Although maternal smoking is considered a major risk factor for SIDS, a causal role has not been established, Dr. Shabih U. Hasan at the University of Calgary in Alberta, Canada, explains in a press release.

To investigate the compounding effects of cigarette smoking on other known risk factors for SIDS - namely thermal and oxygen stress - Hasan and colleagues exposed pregnant rat pups to either room air (control) or mainstream cigarette smoke equivalent to that a pack-a-day smoker would experience.

A total of 30 control and 39 cigarette smoke-exposed one-week-old rat pups were randomised to undergo either thermo-neutral or hyperthermic exposure to an oxygen-depleted environment. Hasan's team then analysed the respiratory responses to these challenges.

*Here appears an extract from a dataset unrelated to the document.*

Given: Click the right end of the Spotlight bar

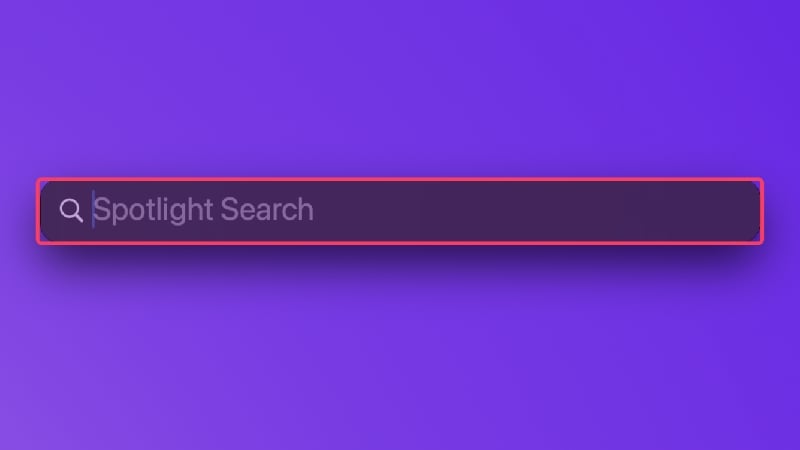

Overall, just 13 percent of the control animals exhibited gasping, whereas 36 percent of the cigarette smoke exposed animals did. None of the control animals exhibited gasping under low oxygen conditions during thermo-neutral experiments, whereas 25 percent of the cigarette smoke exposed animals did.

Under hyperthermic conditions, just 29 percent of the control group displayed gasping behaviour, compared to 49 percent of the cigarette smoke exposed group.

The investigators say these observations provide "important evidence" of how prenatal cigarette smoke exposure, low oxygen episodes, and high temperatures might place infants at higher risk for SIDS.